As a senior in 2017, he batted .362(eighth)/.497(leading the league)/.668(second) in 229 at bats, leading the league with 71 runs, 23 doubles, 15 home runs, 66 RBIs, and 56 walks (against 50 strikeouts), while playing primarily right field. He was named ABCA/Rawlings All-West Region Second Team, D2CCA All-West Region Second Team, NCBWA All-West Region honorable mention, All-CCAA Second Team, and one of 14 UCSD Athletes of the Year. He ended his UCSD career with 144 career walks (all-time school high), 27 home runs (fourth), 172 runs (fifth), 161 RBIs (fifth), and 51 doubles (seventh).

==Professional career==
===Seattle Mariners===
The Seattle Mariners signed Larsen as an undrafted free agent on June 19, 2017. He made his professional debut that summer with the Arizona League Mariners, batting .312/.472 (leading the Arizona League of all batters with 100 or more at bats)/.541 in 109 at bats with 6 triples (fifth in the league) and 33 walks (fifth) against 33 strikeouts, playing primarily center field.

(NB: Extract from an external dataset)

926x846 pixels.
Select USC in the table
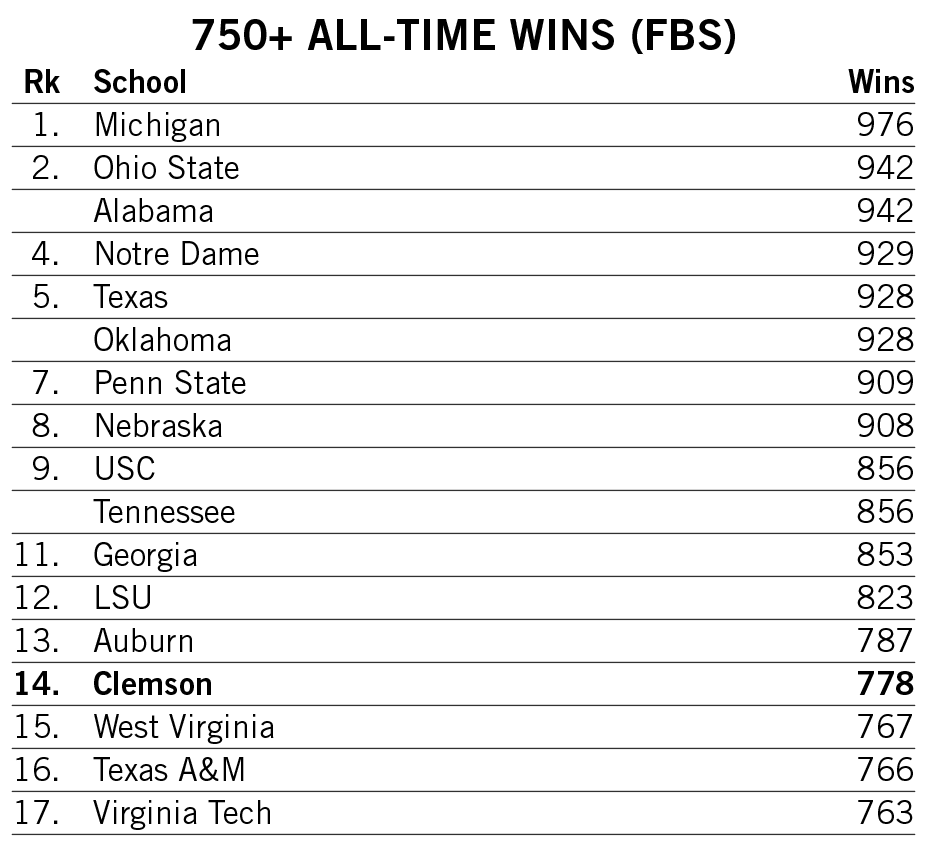125,469
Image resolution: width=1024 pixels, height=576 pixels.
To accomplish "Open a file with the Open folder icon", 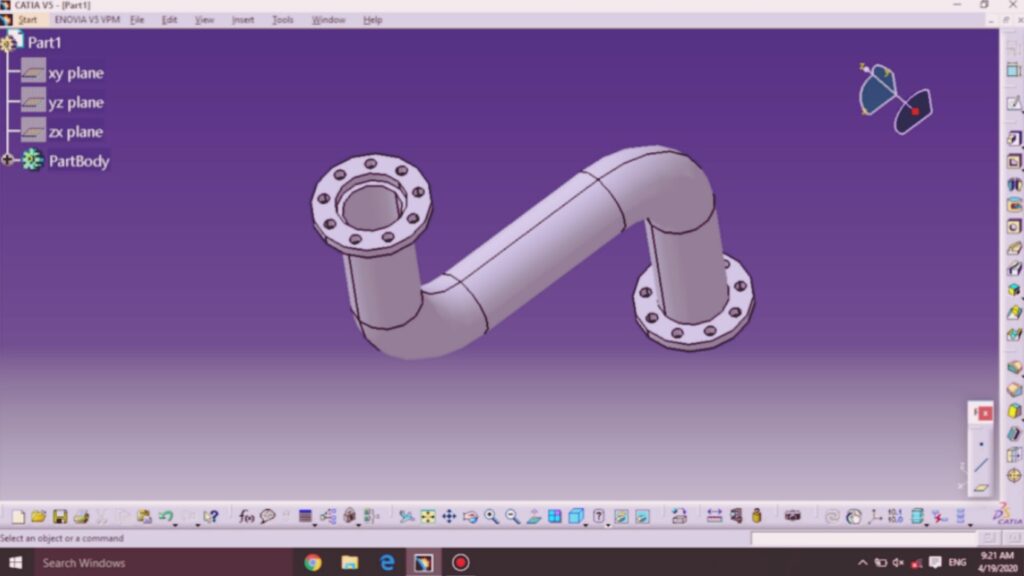I will pyautogui.click(x=38, y=517).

In 2018, Larsen split the season between the Single-A Clinton LumberKings and the High-A Modesto Nuts. He slashed. 246/.364(10th in the league)/.472(ninth) with 13 home runs and 70 RBIs in 387 at bats across 114 games. He was named a mid-season Midwest League All Star and an MiLB Organization All Star. He spent the 2019 season in Modesto, playing in 118 games and hitting .237/.335/.402 with 25 doubles (9th in the league), 6 triples (8th), 12 home runs, 63 RBIs, 65 walks (5th), and 157 strikeouts (3rd) in 443 at bats, playing primarily left field. Larsen did not play in 2020 due to the cancellation of the minor league season because of the COVID-19 pandemic.

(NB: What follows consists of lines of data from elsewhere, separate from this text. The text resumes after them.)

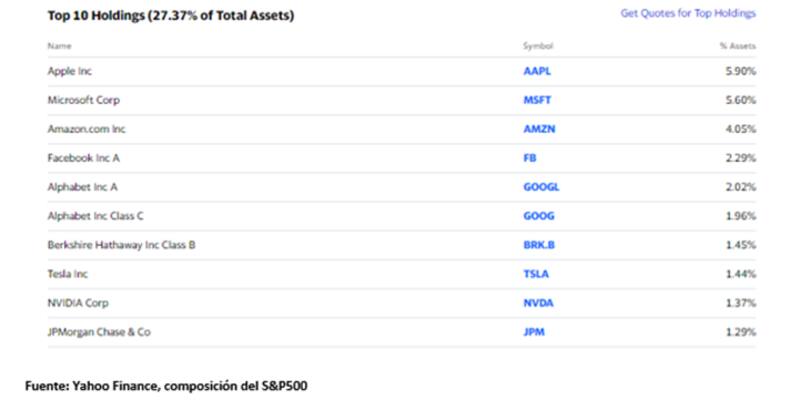Screen dimensions: 800x410
Task: Select the AMZN ticker link
Action: coord(538,130)
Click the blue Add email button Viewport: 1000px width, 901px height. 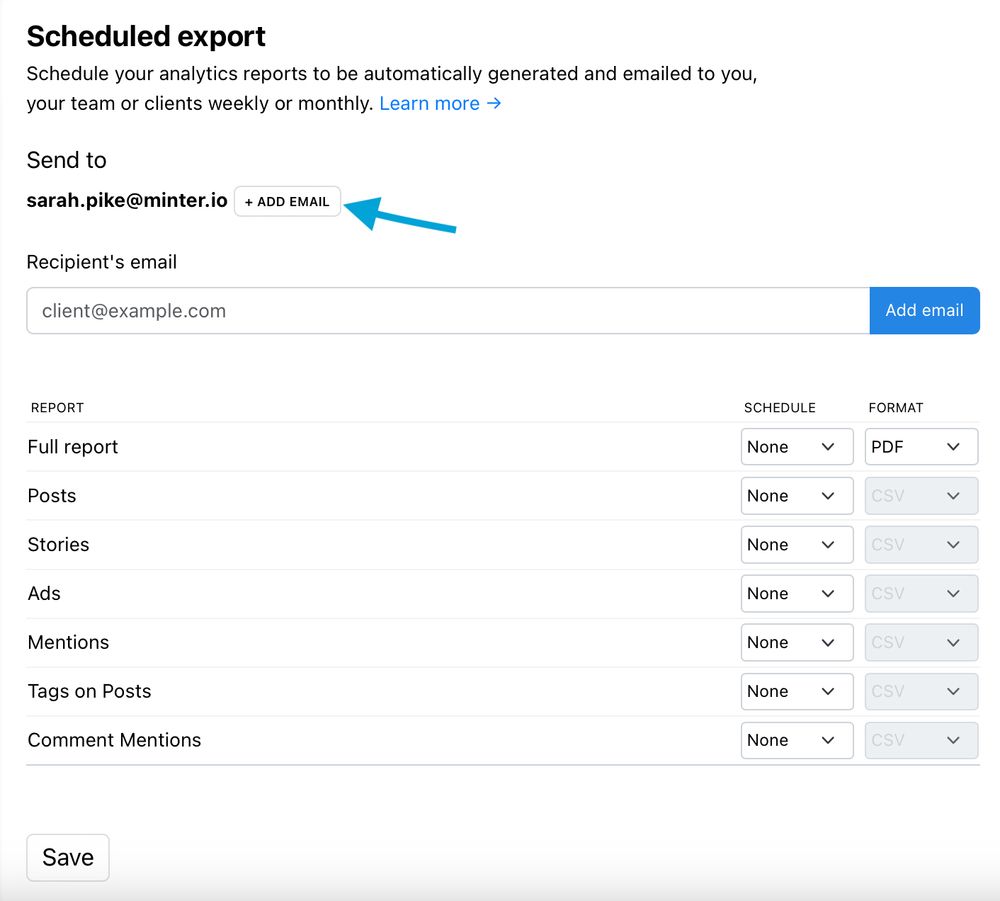924,310
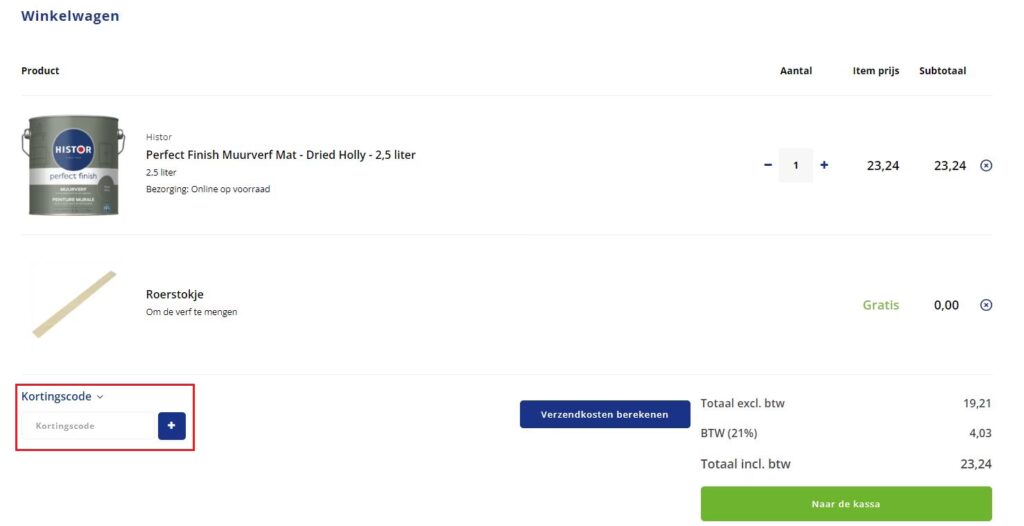Decrease the paint quantity with minus

pyautogui.click(x=768, y=165)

In 2021, Larsen split the season between the High-A Everett AquaSox and the Double-A Arkansas Travelers, slashing a combined .295/.405/.524 in 410 a bats with career-highs in home runs (19), RBIs (84), and stolen bases (13), playing primarily center field. With Everett, he batted .308(eighth in the league)/.425(second nd)/.532(ninth) in 237 at bats with 25 doubles (fourth) and 45 walks (seventh). He received the Edgar Martinez Dominate the Zone Hitter Award as the Mariners organization hitter who best emobodied the ”Control the Zone” philosophy.

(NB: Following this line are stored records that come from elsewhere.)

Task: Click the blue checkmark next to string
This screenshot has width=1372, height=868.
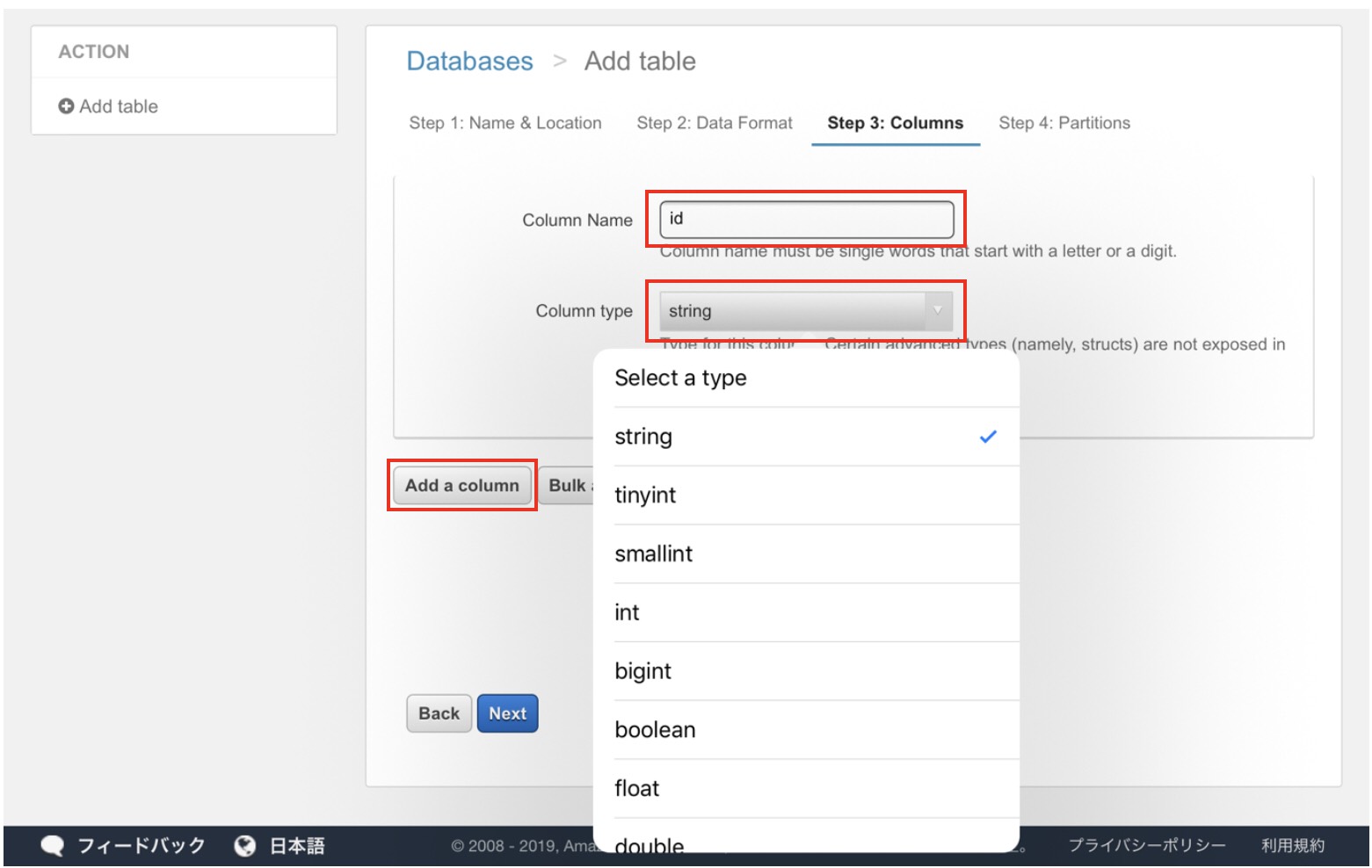Action: pyautogui.click(x=988, y=437)
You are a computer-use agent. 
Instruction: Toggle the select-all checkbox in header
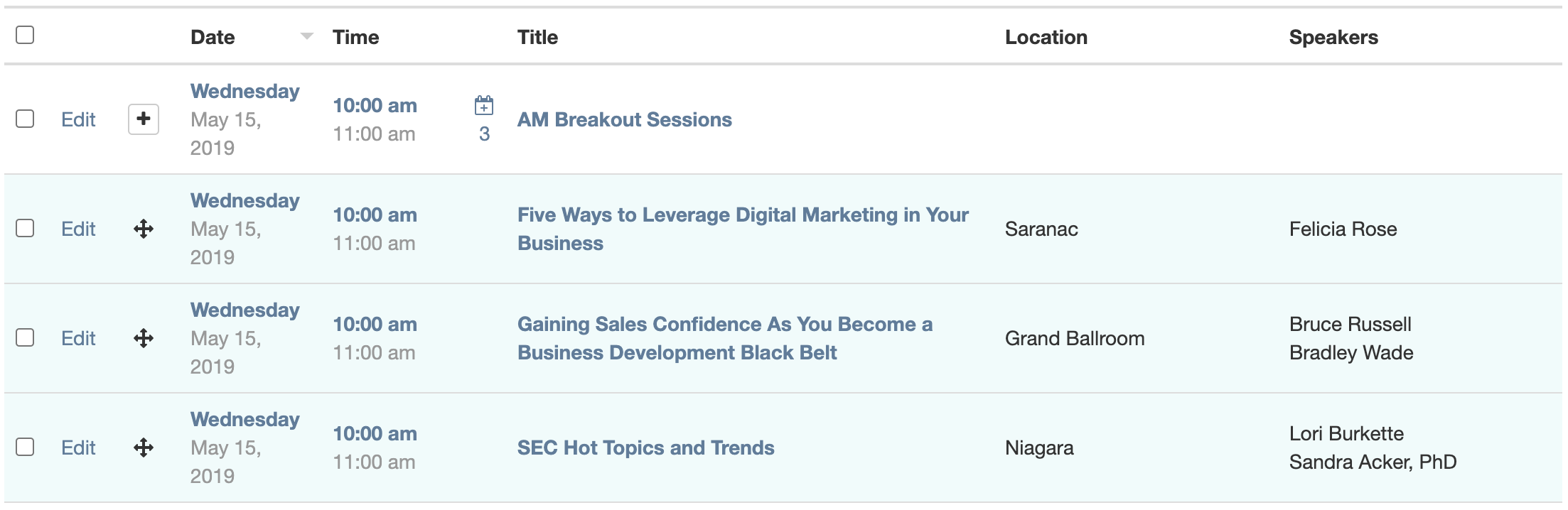[x=25, y=35]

On July 31, 2022, Larsen was selected to the 40-man roster and promoted to the major leagues for the first time. He and Jared Kelenic were called up to replace the injured Julio Rodríguez and Dylan Moore. Larsen had one plate appearance in his only major league game, striking out against Jake Odorizzi of the Houston Astros. He was designated for assignment on August 2, replaced by Travis Jankowski. Larsen cleared waivers and was sent outright to Double-A Arkansas, where he spent the remainder of the season. With Arkansas in 2022, he batted .269/.371/.407 in 450 at bats with 88 runs (2nd), 4 triples (5th), and 72 walks (5th), playing primarily the corner outfield positions.

On March 10, 2023, it was announced that Larsen would require surgery after suffering a fractured hamate bone during spring training. In 2023 with Triple-A Tacoma, he batted .313/.466/.338 in 80 at-bats while playing primarily left field.

===San Francisco Giants===
On July 8, 2023, Larsen was traded to the San Francisco Giants. In 7 games for the Triple-A Sacramento River Cats, he went 2-for-20 (.100) with no home runs or RBI. On September 19, Larsen was released by the Giants organization.